La légende raconte que lorsque sa femme Sita fût tuée, Shiva se mit à parcourir le pays de sa danse cosmique, portant son épouse sur ses épaules. Dans le ravage que son deuil créait, Vishnu intervient et coupe Sita, dont les morceaux tombèrent à différents endroits du pays.

« Pris dans leur ensemble, ces Pīṭha constituent le corps entier de la déesse » (Diana Echk)

Ces lieux devinrent les 51 Śakti Pīṭha. Depuis des centaines d’années, ils sont des destinations de pèlerinage de prédilection où la déesse est vénérée. L’organe sexuel de la déesse, son yoni, tomba sur la montagne de Kāmākhyā. Le village devint un lieu reconnu pour ses rituels tantriques transgressifs.

« Kāmākhyā est, pour une tradition littéraire tantrique, le lieu où se pratique une sexualité secrète et déviante, où ont lieu des rites secrets, qui adorent la déesse par le sexe” (Loriliai Biernacki).

● DONNÉES FOURNIES
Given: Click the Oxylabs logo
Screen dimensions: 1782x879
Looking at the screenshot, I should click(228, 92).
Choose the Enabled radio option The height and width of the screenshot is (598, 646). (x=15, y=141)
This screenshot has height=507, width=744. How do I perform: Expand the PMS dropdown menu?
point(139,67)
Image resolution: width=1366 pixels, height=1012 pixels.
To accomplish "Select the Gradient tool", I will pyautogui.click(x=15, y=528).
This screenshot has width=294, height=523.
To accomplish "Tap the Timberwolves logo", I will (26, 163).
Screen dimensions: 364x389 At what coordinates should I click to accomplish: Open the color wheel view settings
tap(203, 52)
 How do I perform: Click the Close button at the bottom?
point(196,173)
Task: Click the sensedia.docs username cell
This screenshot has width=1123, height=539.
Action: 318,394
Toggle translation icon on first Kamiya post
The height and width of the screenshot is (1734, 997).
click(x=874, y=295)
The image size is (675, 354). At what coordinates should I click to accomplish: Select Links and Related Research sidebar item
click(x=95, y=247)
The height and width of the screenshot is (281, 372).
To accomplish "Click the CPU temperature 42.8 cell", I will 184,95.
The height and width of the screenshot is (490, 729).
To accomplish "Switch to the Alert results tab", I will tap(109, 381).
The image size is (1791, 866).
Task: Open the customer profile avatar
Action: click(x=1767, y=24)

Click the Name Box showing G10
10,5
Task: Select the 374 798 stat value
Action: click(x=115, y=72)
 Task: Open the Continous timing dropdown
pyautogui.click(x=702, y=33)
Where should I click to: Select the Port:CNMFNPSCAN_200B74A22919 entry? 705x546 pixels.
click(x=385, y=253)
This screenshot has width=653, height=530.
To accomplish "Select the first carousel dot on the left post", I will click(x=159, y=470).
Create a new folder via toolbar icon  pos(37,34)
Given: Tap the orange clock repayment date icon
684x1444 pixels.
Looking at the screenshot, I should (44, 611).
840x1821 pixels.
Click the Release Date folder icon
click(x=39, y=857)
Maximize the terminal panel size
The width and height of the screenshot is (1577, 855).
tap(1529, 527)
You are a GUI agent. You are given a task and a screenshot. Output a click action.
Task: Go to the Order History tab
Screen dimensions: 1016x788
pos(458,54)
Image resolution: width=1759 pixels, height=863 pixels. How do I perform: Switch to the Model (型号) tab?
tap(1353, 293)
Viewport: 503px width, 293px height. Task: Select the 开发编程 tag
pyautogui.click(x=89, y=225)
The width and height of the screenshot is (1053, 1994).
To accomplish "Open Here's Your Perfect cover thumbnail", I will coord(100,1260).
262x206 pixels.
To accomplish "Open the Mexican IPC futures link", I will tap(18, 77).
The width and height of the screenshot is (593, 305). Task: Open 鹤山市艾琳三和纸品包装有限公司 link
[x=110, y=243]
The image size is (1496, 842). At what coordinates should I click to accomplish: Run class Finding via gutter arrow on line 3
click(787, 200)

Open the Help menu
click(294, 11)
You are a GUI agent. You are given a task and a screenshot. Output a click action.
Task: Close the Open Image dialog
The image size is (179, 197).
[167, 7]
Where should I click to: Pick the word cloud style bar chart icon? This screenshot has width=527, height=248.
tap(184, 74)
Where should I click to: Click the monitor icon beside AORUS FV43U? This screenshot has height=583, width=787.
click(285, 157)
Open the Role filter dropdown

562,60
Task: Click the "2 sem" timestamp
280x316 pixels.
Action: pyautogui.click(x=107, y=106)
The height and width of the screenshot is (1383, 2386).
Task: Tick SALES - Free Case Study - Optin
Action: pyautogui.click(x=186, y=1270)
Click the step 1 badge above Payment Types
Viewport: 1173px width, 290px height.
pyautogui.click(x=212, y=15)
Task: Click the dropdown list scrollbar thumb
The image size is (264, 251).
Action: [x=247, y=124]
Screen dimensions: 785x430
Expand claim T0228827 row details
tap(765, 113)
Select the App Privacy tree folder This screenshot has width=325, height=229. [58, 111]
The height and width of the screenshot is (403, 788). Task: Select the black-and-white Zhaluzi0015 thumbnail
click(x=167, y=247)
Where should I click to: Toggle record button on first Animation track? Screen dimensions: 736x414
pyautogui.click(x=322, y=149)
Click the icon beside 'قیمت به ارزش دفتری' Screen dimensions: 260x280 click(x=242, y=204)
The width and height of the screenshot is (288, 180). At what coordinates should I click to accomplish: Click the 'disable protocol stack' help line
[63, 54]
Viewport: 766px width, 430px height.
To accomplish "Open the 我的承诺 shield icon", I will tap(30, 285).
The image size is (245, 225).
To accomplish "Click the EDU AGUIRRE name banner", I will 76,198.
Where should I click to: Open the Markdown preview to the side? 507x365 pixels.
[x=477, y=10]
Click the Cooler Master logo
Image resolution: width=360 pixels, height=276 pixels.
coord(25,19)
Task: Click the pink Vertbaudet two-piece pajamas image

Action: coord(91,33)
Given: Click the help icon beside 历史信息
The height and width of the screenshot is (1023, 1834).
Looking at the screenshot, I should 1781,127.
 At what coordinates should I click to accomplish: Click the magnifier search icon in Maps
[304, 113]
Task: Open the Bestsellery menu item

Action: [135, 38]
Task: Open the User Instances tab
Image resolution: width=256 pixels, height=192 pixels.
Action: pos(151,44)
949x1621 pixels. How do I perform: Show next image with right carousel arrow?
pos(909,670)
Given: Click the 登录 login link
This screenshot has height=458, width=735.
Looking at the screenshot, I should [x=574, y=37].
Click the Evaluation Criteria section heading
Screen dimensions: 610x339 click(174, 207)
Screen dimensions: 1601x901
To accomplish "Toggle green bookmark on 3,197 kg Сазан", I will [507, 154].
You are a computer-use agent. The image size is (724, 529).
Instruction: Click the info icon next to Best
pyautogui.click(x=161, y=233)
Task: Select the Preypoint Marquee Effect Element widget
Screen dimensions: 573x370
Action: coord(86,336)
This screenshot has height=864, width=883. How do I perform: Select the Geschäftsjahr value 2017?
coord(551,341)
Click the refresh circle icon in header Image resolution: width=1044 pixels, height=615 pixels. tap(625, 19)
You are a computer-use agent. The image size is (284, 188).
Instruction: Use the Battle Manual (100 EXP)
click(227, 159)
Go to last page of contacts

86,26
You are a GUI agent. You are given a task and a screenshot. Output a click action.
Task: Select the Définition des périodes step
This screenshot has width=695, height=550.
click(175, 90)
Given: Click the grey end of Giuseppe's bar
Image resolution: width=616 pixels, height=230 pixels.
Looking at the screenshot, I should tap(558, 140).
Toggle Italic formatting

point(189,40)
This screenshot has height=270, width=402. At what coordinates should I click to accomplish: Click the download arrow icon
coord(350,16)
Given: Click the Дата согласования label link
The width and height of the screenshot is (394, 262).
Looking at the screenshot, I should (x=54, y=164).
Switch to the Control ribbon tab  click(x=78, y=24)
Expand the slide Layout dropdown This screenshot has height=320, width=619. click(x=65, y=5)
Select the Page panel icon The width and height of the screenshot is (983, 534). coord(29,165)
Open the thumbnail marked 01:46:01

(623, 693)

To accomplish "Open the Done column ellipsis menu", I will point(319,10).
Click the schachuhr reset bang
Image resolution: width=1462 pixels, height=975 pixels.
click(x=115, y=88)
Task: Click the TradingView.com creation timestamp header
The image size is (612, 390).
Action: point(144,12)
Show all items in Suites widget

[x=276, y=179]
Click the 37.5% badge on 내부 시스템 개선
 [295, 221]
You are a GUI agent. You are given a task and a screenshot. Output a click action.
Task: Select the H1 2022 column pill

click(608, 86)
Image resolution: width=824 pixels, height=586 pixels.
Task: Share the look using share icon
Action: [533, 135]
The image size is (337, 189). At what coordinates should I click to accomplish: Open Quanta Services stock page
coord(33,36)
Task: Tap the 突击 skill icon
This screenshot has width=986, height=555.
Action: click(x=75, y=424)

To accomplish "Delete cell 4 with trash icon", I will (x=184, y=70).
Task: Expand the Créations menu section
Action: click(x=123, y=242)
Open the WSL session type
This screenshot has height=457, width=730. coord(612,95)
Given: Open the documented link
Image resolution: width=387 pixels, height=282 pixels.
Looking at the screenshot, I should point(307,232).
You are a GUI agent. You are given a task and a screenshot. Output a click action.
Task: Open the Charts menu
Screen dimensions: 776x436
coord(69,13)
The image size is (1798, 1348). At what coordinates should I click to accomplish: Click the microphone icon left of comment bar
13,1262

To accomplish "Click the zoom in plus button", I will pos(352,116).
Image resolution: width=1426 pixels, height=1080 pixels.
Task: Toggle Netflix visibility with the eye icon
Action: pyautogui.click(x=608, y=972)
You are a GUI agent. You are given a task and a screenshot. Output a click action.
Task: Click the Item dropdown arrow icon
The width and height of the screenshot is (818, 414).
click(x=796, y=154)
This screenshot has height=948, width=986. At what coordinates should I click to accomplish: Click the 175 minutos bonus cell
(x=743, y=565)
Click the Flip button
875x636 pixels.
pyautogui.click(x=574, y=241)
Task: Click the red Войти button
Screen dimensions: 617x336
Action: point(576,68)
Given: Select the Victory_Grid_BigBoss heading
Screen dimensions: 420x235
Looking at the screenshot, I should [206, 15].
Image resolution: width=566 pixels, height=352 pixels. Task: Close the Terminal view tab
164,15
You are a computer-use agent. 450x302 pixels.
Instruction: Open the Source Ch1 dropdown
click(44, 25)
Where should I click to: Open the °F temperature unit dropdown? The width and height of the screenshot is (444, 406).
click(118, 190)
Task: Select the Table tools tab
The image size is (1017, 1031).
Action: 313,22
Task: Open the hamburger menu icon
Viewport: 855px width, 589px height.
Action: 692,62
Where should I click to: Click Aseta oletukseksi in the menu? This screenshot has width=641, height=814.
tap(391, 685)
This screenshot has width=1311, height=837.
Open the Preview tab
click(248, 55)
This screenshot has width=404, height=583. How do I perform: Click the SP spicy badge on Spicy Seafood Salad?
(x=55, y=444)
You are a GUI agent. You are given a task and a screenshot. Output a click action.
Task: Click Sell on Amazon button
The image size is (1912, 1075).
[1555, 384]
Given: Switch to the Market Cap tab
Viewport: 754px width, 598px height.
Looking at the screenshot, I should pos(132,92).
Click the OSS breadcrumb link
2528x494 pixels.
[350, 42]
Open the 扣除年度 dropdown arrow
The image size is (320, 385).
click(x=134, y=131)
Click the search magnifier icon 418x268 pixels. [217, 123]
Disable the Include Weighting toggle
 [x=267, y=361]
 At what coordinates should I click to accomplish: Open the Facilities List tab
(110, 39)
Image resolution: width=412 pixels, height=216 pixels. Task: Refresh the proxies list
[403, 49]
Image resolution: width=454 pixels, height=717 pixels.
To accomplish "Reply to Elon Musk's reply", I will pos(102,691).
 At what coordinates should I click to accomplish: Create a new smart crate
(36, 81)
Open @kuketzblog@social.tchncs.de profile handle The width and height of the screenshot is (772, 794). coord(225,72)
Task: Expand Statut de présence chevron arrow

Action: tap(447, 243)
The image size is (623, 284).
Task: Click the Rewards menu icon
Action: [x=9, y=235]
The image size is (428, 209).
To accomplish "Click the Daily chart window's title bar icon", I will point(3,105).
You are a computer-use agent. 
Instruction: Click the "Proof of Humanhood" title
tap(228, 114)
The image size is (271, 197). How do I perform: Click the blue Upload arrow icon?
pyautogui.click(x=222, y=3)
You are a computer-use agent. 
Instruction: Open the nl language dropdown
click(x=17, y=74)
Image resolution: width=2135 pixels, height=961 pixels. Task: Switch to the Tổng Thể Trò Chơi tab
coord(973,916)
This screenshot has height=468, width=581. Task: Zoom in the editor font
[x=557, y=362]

● CONSIGNE 1
D'après le texte fourni, sur quelle montagne tomba le yoni de la déesse ?
● CONSIGNE 2
Présentez en tableau Markdown les lignes du listing, de celle qui contient « Where should I click to: Click the » jusqu'à celle qui contient « pos(909,670) » incluse, sans les lignes vides. Utilisez deux colonnes : Numéro et Ligne.

● SOLUTION 1
Sur la montagne de Kāmākhyā.

● SOLUTION 2
| Numéro | Ligne |
|---|---|
| 1 | Where should I click to: Click the monitor icon beside AORUS FV43U? This screenshot has height=583, width=787. |
| 2 | click(285, 157) |
| 3 | Open the Role filter dropdown |
| 4 | 562,60 |
| 5 | Task: Click the "2 sem" timestamp |
| 6 | 280x316 pixels. |
| 7 | Action: pyautogui.click(x=107, y=106) |
| 8 | The height and width of the screenshot is (1383, 2386). |
| 9 | Task: Tick SALES - Free Case Study - Optin |
| 10 | Action: pyautogui.click(x=186, y=1270) |
| 11 | Click the step 1 badge above Payment Types |
| 12 | Viewport: 1173px width, 290px height. |
| 13 | pyautogui.click(x=212, y=15) |
| 14 | Task: Click the dropdown list scrollbar thumb |
| 15 | The image size is (264, 251). |
| 16 | Action: [x=247, y=124] |
| 17 | Screen dimensions: 785x430 |
| 18 | Expand claim T0228827 row details |
| 19 | tap(765, 113) |
| 20 | Select the App Privacy tree folder This screenshot has width=325, height=229. [58, 111] |
| 21 | The height and width of the screenshot is (403, 788). Task: Select the black-and-white Zhaluzi0015 thumbnail |
| 22 | click(x=167, y=247) |
| 23 | Where should I click to: Toggle record button on first Animation track? Screen dimensions: 736x414 |
| 24 | pyautogui.click(x=322, y=149) |
| 25 | Click the icon beside 'قیمت به ارزش دفتری' Screen dimensions: 260x280 click(x=242, y=204) |
| 26 | The width and height of the screenshot is (288, 180). At what coordinates should I click to accomplish: Click the 'disable protocol stack' help line |
| 27 | [63, 54] |
| 28 | Viewport: 766px width, 430px height. |
| 29 | To accomplish "Open the 我的承诺 shield icon", I will tap(30, 285). |
| 30 | The image size is (245, 225). |
| 31 | To accomplish "Click the EDU AGUIRRE name banner", I will 76,198. |
| 32 | Where should I click to: Open the Markdown preview to the side? 507x365 pixels. |
| 33 | [x=477, y=10] |
| 34 | Click the Cooler Master logo |
| 35 | Image resolution: width=360 pixels, height=276 pixels. |
| 36 | coord(25,19) |
| 37 | Task: Click the pink Vertbaudet two-piece pajamas image |
| 38 | Action: coord(91,33) |
| 39 | Given: Click the help icon beside 历史信息 |
| 40 | The height and width of the screenshot is (1023, 1834). |
| 41 | Looking at the screenshot, I should 1781,127. |
| 42 |  At what coordinates should I click to accomplish: Click the magnifier search icon in Maps |
| 43 | [304, 113] |
| 44 | Task: Open the Bestsellery menu item |
| 45 | Action: [135, 38] |
| 46 | Task: Open the User Instances tab |
| 47 | Image resolution: width=256 pixels, height=192 pixels. |
| 48 | Action: pos(151,44) |
| 49 | 949x1621 pixels. How do I perform: Show next image with right carousel arrow? |
| 50 | pos(909,670) |